Enfin, le vétérinaire instaure un traitement symptomatique, selon les signes présentés. Des convulsions sont souvent rapportées dans le cas d’intoxication aux avermectines. Le traitement fera donc appel à des anticonvulsivants (diazépam, puis barbituriques si celui-ci s’avère insuffisant, ou propofol). Lors de troubles digestifs, des pansements gastriques peuvent être administrés. Le maintien d’une température corporelle adéquate n’est également pas à négliger au cours de ces intoxications.

Le pronostic est variable selon la molécule en cause, la quantité administrée et le statut génétique du chien (homozygote ou hétérozygote). Cependant, il s’agit toujours d’une situation grave, avec un risque élevé de mortalité.

Comment dépister ?

Un test de dépistage facile et peu onéreux existe aujourd’hui. Il suffit de prélever quelques cellules dans la bouche du chien avec une brossette et d’envoyer l’écouvillon au laboratoire : l’analyse du gène MDR permet de déterminer si le chien est homozygote sain (sans risque), hétérozygote (mutation d’un seul gène), chez qui le risque est présent mais avec des symptômes généralement moins sévères, ou homozygote muté (si les deux gènes ont muté). Dans ce dernier cas, il est indispensable d’adapter l’arsenal thérapeutique (encadré) et de déconseiller absolument l’automédication aux propriétaires.

Le résultat définitif, valable toute la vie de l’animal, est obtenu en une dizaine de jours. La réalisation du test coûtera environ 80 à 90 € (prélèvement chez le vétérinaire et analyse au laboratoire). Il n’est pas nécessaire que l’animal soit à jeun pour pratiquer le prélèvement. En revanche, il convient d’éviter de le faire boire ou manger dans les 20 minutes qui le précèdent, afin d’éviter de souiller l’échantillon avec des résidus alimentaires.

PRÉVALENCE DE LA MUTATION MDR1 ET IMPACT SUR LA SÉLECTION GÉNÉTIQUE

De nombreuses études ont évalué la fréquence de la mutation génétique MDR1 chez les chiens de race colley et apparentés dans différents pays.

• En France, chez le colley, race historiquement concernée, près de 87 % des chiens sont porteurs de la mutation.

■ ■ ■ ■ ■

Consignes à suivre:
Poursuivez le texte sur la mutation MDR1 chez le chien en reprenant juste après sa dernière phrase.

Extraits du matériel:

■ ■ ■ ■ ■

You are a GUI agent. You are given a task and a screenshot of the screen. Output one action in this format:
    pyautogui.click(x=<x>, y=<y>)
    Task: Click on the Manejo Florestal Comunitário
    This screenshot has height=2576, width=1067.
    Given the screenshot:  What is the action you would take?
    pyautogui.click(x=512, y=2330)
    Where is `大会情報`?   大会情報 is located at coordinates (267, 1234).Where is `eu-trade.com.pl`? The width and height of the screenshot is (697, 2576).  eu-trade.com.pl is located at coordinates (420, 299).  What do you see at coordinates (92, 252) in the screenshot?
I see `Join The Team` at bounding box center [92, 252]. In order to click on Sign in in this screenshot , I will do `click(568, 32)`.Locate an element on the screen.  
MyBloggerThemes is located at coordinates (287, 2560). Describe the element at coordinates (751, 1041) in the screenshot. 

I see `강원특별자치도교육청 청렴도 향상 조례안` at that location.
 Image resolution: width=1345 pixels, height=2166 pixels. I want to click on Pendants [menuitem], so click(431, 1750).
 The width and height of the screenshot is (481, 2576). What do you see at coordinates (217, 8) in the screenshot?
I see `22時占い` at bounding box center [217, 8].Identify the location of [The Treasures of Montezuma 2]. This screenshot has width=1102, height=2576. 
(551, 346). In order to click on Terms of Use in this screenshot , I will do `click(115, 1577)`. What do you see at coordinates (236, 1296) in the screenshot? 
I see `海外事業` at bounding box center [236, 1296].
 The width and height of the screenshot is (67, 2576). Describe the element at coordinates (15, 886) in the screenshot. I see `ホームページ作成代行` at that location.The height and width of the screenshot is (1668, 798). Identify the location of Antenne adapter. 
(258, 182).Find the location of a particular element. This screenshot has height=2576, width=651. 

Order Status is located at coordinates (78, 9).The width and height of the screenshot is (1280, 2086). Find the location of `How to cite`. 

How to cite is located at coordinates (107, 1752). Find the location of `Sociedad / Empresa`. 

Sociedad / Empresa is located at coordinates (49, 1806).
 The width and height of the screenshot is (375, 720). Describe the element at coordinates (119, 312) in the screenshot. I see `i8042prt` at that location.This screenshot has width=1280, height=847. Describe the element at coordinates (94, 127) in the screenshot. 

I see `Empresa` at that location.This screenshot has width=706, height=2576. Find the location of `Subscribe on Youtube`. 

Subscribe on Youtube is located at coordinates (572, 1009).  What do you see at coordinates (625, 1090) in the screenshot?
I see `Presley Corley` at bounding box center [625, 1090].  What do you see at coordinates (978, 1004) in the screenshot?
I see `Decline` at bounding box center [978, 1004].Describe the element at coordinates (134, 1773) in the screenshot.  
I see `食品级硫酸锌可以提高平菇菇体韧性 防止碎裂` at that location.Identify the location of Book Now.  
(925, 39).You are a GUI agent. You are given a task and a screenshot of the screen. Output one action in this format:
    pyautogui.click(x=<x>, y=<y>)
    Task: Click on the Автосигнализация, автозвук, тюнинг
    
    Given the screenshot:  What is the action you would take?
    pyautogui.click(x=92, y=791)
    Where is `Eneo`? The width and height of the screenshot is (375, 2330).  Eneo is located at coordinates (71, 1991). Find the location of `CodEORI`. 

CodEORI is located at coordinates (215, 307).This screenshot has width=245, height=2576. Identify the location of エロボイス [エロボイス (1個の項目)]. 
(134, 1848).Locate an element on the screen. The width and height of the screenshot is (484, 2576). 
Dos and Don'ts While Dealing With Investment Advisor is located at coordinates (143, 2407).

■ ■ ■ ■ ■

Résultat obtenu:
• Le berger australien compte 58 % de porteurs. Cependant, la mode récente de la race a rendu le problème plus important.

• Le berger blanc suisse (57 % de porteurs) et le shetland (30 %) sont également concernés. Ce sont des races de plus en plus fréquemment rencontrées dans les cliniques vétérinaires.

La plupart des élevages sensibilisent désormais les futurs propriétaires au risque lié à la mutation, en distribuant des documents informatifs ou en réalisant les tests de dépistage avant même la vente de l’animal. En outre, quand cela est possible, ils tentent de diminuer l’importance de l’anomalie en choisissant de ne faire reproduire que les chiens homozygotes normaux. Cette sélection génétique, encouragée par les clubs de race, prendra cependant du temps et il faut s’attendre à voir encore au quotidien des chiens homozygotes mutés ou de statut inconnu. La vigilance reste donc de mise pour le choix des traitements dans ces races.

LES MÉDICAMENTS CONTRE-INDIQUÉS

Chez un chien porteur de la mutation du gène MDR1, les médicaments à proscrire sont les lactones macro-cycliques (ivermectine, doramectine, moxidectine, milbémycine oxime, sélamectine), qui provoquent une toxicité neurologique très rapide évoluant vers un coma puis la mort. Le lopéramide (agent antidiarrhéique) entraîne des signes nerveux (ataxie, parésie, hypermétrie, apathie, coma), associés ou non à des signes cardiorespiratoires (bradycardie, polypnée) et digestifs (anorexie). L’émodepside (antiparasitaire interne) est suspecté de provoquer des cas de neurotoxicité modérée (tremblements, ataxie). Ces molécules sont strictement contre-indiquées chez les chiens homozygotes mutés.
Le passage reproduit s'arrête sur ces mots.